Des changements souhaités par des éleveurs affaiblis


L'année 2021 a été marquée au fer rouge pour les éleveurs de porcs du Québec, qui subissent encore les contrecoups de la pandémie, des bouleversements mondiaux sur le marché d'exportation du porc et de la grève de huit mois des employés de l'usine Olymel de Vallée-Jonction.


Cette succession d'événements les a laissés avec 12,7 M$ de moins dans les poches au terme de la dernière année, alors qu'ils auraient pu terminer avec un surplus de 1 M$ si ce n'avait été de ces éléments sans précédent. Et cette pression financière se poursuit en 2022, avec la balance des frais liés à la grève chez Olymel que les éleveurs continuent de devoir assumer, en plus de ceux liés au détournement de porcs vers les États-Unis pour pallier la baisse d'achats de 530 000 porcs par année de leur principal acheteur Olymel.
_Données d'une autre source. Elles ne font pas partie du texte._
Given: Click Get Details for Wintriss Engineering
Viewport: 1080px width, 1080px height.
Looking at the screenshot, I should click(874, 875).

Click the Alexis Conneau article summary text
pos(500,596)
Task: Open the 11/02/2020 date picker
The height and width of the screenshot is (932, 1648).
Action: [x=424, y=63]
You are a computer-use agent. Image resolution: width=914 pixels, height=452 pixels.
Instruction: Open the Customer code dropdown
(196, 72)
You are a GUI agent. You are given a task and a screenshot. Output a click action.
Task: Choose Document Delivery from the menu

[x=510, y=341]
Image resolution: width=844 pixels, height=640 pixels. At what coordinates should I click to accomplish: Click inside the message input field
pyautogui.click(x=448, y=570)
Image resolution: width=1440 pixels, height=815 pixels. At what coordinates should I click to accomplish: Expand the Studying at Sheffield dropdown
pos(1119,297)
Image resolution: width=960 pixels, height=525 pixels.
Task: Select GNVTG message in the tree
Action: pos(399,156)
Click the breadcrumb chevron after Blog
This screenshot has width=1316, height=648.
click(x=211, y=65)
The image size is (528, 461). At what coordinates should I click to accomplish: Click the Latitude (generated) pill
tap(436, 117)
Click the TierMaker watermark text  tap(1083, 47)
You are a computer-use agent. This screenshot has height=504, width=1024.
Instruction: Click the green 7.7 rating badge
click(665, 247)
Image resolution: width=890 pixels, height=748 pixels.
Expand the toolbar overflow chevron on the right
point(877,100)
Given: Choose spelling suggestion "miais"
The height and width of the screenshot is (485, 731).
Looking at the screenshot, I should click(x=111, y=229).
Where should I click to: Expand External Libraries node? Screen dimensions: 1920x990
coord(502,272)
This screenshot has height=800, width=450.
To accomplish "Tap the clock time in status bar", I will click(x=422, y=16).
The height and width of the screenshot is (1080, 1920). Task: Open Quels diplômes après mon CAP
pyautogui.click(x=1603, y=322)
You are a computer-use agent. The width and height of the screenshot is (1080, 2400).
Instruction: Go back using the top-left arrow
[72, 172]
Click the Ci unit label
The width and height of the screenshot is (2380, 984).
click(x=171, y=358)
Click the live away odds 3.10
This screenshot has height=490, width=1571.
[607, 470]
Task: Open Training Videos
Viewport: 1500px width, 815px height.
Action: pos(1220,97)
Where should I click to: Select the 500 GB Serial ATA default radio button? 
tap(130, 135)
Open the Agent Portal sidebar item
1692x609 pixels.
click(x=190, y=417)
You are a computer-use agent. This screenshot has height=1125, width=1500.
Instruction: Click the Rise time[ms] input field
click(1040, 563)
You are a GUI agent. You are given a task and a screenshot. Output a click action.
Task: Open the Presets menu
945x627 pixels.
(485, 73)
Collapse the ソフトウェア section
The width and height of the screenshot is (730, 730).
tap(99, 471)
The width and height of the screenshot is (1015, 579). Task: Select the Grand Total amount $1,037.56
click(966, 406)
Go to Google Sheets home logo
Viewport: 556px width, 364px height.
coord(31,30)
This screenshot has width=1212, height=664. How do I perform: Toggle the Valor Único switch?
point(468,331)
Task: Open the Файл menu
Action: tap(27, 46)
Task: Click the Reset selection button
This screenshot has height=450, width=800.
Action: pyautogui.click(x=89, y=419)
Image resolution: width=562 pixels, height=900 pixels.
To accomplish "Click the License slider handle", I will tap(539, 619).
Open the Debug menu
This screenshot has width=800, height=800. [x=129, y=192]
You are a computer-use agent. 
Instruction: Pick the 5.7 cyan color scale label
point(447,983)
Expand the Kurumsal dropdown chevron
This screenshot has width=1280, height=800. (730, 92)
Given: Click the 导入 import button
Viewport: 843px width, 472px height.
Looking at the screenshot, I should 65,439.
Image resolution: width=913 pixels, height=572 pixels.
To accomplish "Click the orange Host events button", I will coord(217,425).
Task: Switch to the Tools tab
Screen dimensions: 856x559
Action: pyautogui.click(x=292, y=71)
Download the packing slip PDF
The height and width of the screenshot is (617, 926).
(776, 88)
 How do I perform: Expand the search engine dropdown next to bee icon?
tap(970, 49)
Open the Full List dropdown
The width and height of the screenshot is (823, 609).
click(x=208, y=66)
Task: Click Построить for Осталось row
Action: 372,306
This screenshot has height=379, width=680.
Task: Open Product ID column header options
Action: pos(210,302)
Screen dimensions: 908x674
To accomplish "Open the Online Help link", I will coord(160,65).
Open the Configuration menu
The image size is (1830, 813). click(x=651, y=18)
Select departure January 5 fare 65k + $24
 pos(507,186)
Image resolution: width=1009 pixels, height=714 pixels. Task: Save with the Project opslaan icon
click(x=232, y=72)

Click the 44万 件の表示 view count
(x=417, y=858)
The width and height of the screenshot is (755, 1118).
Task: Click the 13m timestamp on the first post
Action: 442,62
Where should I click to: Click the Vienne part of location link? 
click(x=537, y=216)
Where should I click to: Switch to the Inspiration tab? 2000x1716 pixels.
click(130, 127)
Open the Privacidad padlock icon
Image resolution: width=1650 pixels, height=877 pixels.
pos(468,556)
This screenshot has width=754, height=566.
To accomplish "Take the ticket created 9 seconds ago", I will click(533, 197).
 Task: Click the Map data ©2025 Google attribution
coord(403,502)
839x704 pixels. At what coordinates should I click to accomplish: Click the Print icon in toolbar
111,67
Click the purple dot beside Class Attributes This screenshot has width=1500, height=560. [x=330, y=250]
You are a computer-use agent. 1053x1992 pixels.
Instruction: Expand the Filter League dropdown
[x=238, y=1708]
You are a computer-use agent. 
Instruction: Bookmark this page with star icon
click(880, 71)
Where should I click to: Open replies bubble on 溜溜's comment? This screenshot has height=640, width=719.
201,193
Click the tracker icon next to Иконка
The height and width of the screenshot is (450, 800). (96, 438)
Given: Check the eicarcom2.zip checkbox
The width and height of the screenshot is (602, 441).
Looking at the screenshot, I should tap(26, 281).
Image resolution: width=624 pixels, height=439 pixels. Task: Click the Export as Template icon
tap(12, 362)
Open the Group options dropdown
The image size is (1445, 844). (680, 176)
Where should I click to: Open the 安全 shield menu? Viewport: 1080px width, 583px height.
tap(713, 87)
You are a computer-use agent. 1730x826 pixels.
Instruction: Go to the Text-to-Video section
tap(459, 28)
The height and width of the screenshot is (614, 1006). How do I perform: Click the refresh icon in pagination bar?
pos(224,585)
Réunis en assemblée générale annuelle à Québec les 9 et 10 juin, les éleveurs ont donc adopté une série de résolutions pointant toutes vers un objectif commun: revoir les programmes en place et réadapter les outils et les règles dont ils disposent pour éviter qu'une telle situation ne se reproduise. Par exemple, ils souhaitent que le programme d'assurance stabilisation des revenus (ASRA) soit adapté pour mieux correspondre à leur réalité sur le terrain, notamment au regard du modèle de ferme-type qui est utilisé pour calculer les montants assurés. Cette demande a d'ailleurs été bien accueillie par le ministre de l'Agriculture, André Lamontagne, venu rencontrer les éleveurs le 9 juin. Par contre, ce dernier s'est montré moins ouvert à d'autres requêtes, dont la mise en place d'un programme d'aide ponctuelle pour les aider à traverser la crise, et d'un autre pour soutenir financièrement la transition des éleveurs de porcs qui devront ou désireront quitter la production de manière permanente ou temporaire.


D'autres résolutions ont également été adoptées pour que les Éleveurs de porcs du Québec trouvent, avec les acheteurs, notamment dans le cadre des négociations pour la nouvelle Convention de mise en marché, un mécanisme de gestion de la production plus efficace dans l'avenir.